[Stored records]

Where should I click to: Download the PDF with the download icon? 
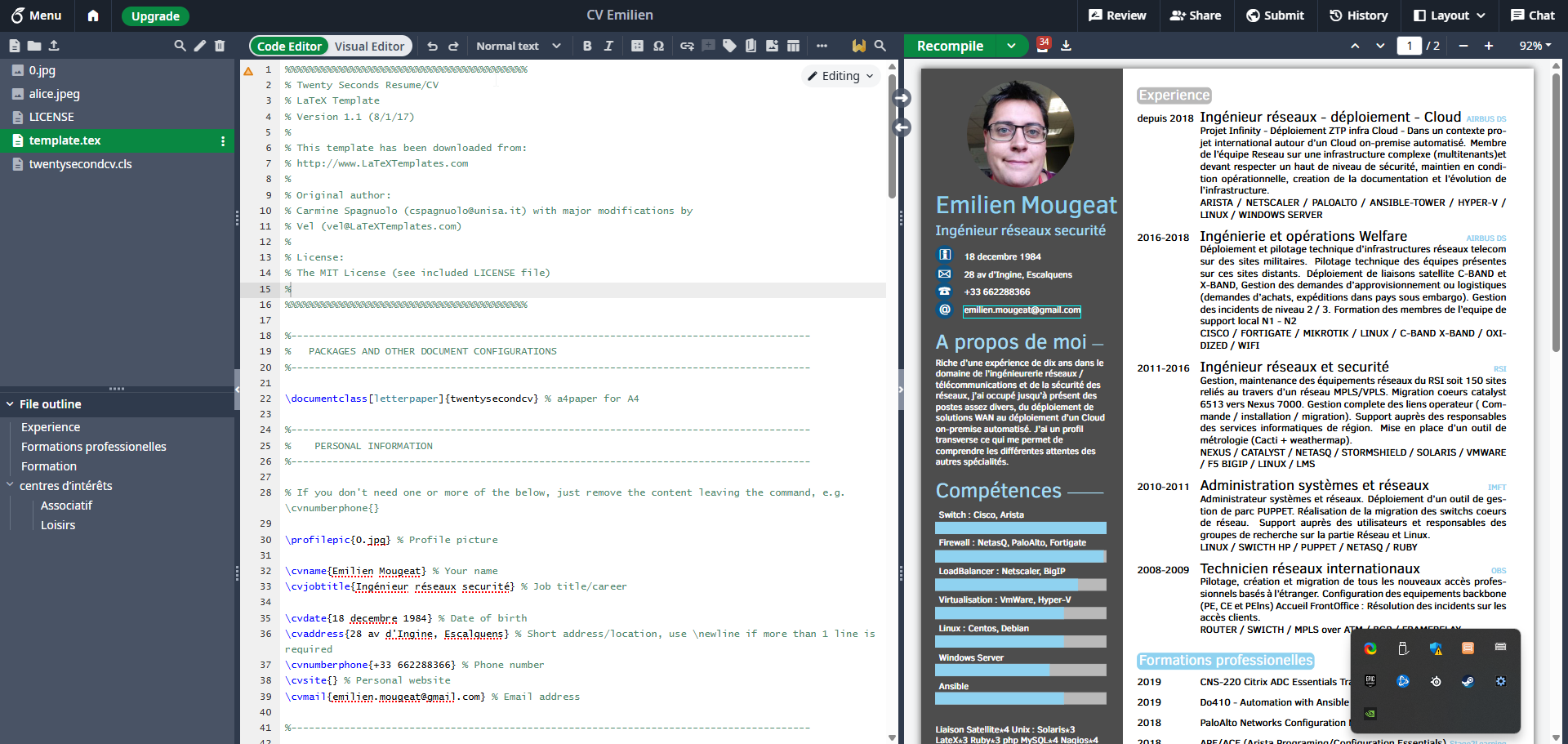1066,46
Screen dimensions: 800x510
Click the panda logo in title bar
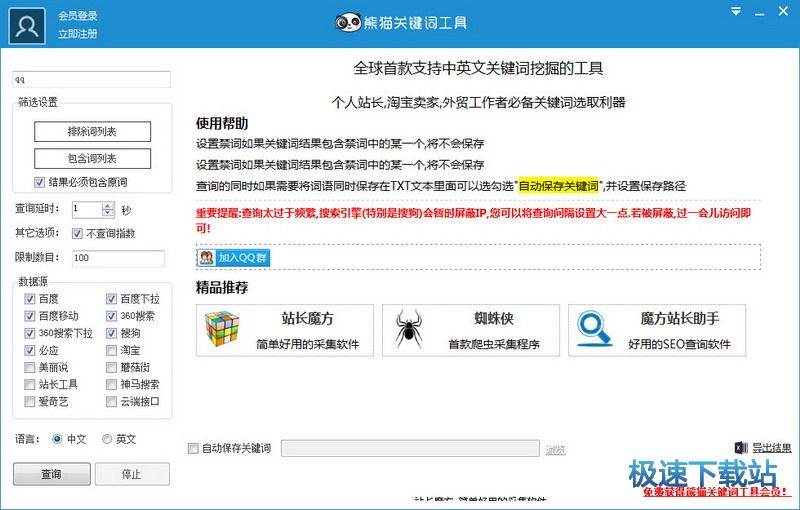(347, 22)
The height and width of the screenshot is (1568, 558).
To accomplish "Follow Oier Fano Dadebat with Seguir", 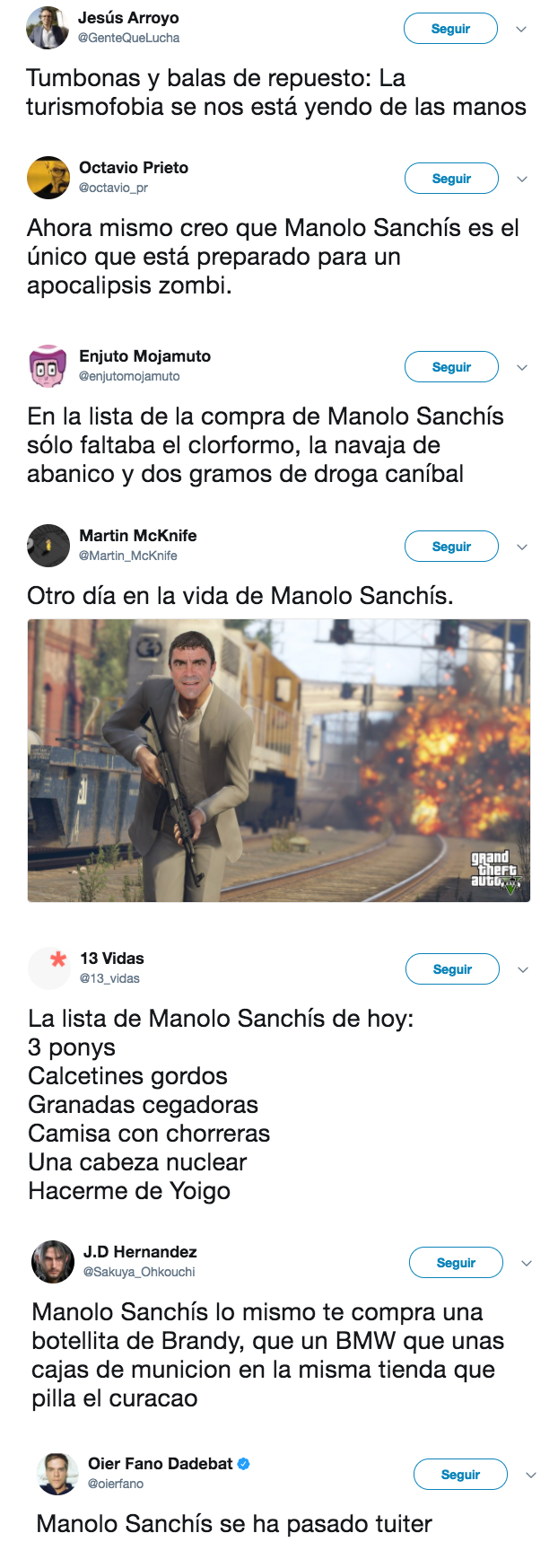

- [Task goal]:
Print, exactly and only, the lines running from the line with "Screen dimensions: 800x510" through the last line of the data, including both. Skip any picture.

- [Worked solution]:
Screen dimensions: 800x510
Click the panda logo in title bar
(347, 22)
The height and width of the screenshot is (1568, 558).
To accomplish "Follow Oier Fano Dadebat with Seguir", 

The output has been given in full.